▸ Task to complete: Restate the listing below word for word.

_ _ _ _

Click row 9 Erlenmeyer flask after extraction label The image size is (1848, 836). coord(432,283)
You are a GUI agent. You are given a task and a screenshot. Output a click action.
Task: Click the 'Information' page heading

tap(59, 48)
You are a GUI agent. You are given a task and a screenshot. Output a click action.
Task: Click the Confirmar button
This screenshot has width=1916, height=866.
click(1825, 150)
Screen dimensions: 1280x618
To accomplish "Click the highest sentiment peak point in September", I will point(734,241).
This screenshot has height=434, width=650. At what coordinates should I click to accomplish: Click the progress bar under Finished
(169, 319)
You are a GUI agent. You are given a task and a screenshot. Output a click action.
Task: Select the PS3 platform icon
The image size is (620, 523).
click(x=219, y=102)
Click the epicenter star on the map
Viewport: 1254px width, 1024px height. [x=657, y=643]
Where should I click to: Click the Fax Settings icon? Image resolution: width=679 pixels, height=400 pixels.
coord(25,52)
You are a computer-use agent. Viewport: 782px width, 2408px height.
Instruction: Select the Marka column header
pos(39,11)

_ _ _ _

▸ Solution to the problem:
Click row 9 Erlenmeyer flask after extraction label The image size is (1848, 836). coord(432,283)
You are a GUI agent. You are given a task and a screenshot. Output a click action.
Task: Click the 'Information' page heading

tap(59, 48)
You are a GUI agent. You are given a task and a screenshot. Output a click action.
Task: Click the Confirmar button
This screenshot has width=1916, height=866.
click(1825, 150)
Screen dimensions: 1280x618
To accomplish "Click the highest sentiment peak point in September", I will point(734,241).
This screenshot has height=434, width=650. At what coordinates should I click to accomplish: Click the progress bar under Finished
(169, 319)
You are a GUI agent. You are given a task and a screenshot. Output a click action.
Task: Select the PS3 platform icon
The image size is (620, 523).
click(x=219, y=102)
Click the epicenter star on the map
Viewport: 1254px width, 1024px height. [x=657, y=643]
Where should I click to: Click the Fax Settings icon? Image resolution: width=679 pixels, height=400 pixels.
coord(25,52)
You are a computer-use agent. Viewport: 782px width, 2408px height.
Instruction: Select the Marka column header
pos(39,11)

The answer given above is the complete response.